北朝鮮のサイバー犯罪者にとって、2021年は過去最高の成果を記録した年となりました。暗号資産プラットフォームに対して少なくとも7回の攻撃が行われ、約4億ドル相当のデジタル資産が引き出されました。これらの攻撃では、投資会社や中央集権型取引所(CEX:Centralized Exchange)が主な標的となり、フィッシングや脆弱性攻撃、マルウェア、高度なソーシャルエンジニアリングを使って、インターネットに接続されたホットウォレットの資金を北朝鮮の管理下にあるアドレスに流出させました。一旦、北朝鮮が資金を保管できるようになると、隠蔽や換金に向け慎重にロンダリング操作が開始されます。
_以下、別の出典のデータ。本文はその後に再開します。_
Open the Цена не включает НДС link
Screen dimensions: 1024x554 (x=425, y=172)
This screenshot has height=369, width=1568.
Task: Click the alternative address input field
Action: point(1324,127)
多くのセキュリティ・リサーチャーは、このような複雑な戦術やテクニックが使われている状況を踏まえ、北朝鮮のサイバー攻撃者を持続的標的型攻撃(APT:Advanced Persistent Threat)の使い手と見なしています。これは、米国および国連が朝鮮人民軍総参謀部偵察局(Reconnaissance General Bureau)と認知する北朝鮮の最上位の諜報機関が率いる、APT38または「Lazarus Group」として知られる組織で、顕著に見られる攻撃手法となります。本レポートでは、これらの攻撃者を北朝鮮に関係したハッカーと言及していますが、実際にはこうした攻撃の多くがLazarus Groupの手によるものと考えられます。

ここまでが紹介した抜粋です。